Sicherheitszone an syrischer Grenze

Eine Beteiligung der EU an dem Aufbau einer so genannten „Sicherheitszone“ auf syrischem Territorium an der Grenze zur Türkei ist laut Kaymakci möglich bzw. sogar gewünscht. Eine solche wäre durch den EU-Türkei-Deal gedeckt, der auch die Rückführung von Syrern nach Syrien ermögliche, so der Diplomat. Mehrere Länder in der Region, die Flüchtlinge aufgenommen hätten, unterstützten bereits das Vorhaben.

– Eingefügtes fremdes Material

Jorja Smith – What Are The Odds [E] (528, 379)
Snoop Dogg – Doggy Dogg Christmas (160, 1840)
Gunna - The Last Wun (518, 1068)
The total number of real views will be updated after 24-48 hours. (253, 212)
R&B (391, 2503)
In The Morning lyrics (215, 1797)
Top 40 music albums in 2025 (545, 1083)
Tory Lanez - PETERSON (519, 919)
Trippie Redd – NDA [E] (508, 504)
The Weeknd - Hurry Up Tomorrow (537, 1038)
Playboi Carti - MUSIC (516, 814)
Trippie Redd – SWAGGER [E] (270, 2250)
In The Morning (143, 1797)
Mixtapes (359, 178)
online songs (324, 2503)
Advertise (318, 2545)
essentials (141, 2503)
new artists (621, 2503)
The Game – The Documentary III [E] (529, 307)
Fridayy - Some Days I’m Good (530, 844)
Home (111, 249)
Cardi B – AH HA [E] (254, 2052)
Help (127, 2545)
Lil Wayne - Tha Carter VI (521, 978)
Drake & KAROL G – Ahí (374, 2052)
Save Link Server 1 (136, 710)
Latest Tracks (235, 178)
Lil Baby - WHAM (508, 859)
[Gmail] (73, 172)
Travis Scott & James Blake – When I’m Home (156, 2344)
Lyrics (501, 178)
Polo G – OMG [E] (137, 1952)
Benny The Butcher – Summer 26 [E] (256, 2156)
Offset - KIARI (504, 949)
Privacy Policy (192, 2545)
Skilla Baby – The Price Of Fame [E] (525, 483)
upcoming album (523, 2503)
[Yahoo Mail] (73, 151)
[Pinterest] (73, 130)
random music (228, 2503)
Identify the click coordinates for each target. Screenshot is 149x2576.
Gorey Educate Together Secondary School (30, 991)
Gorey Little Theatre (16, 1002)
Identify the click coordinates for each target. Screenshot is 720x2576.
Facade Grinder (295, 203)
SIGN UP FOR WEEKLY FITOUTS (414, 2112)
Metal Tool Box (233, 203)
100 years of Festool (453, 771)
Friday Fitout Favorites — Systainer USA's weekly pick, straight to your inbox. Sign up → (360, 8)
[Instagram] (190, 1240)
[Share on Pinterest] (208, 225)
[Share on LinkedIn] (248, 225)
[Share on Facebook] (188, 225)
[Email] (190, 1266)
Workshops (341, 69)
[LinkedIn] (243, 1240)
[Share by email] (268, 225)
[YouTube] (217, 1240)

In der „Sicherheitszone“ sollen vertriebenen Syrern angesiedelt werden. Ankara geht es dabei aber auch darum, die kurdische Volksverteidigungseinheiten (YPG) von der türkisch-syrischen Grenze zurückzudrängen, die die Regierung wegen ihrer engen Verbindungen zur Arbeiterpartei Kurdistans (PKK) als Bedrohung sieht.

Der türkische Präsident Recep Tayyip Erdogan hatte vergangene Woche damit gedroht, die Grenzen nach Europa für syrische Flüchtlinge zu öffnen. Ankara könne einen möglichen weiteren Flüchtlingszustrom aus Idlib nicht alleine schultern, sagte Erdogan – laut Kaymakci vor dem Hintergrund, dass in der Region Idlib 600.000 Menschen vertrieben worden seien und 300.000 sich in Richtung der türkischen Grenze aufgemacht hätten.

Erdogan wirft der EU vor, nicht die nötige Unterstützung von ihr zu erhalten. Die Türkei hat seit Beginn des Bürgerkrieges im Nachbarland Syrien 2011 rund 3,6 Millionen Flüchtlinge aufgenommen, mehr als jedes andere Land der Welt. Laut EU-Kommission wurden seitens der Europäischen Union Hilfsgelder in Höhe von 6 Milliarden Euro zugesagt, von denen bereits 2,4 Milliarden ausbezahlt worden seien. 3,45 Milliarden sind demnach vertraglich vereinbart. Der Fehlbetrag von 0,4 Milliarden soll bis Jahresende folgen. (APA)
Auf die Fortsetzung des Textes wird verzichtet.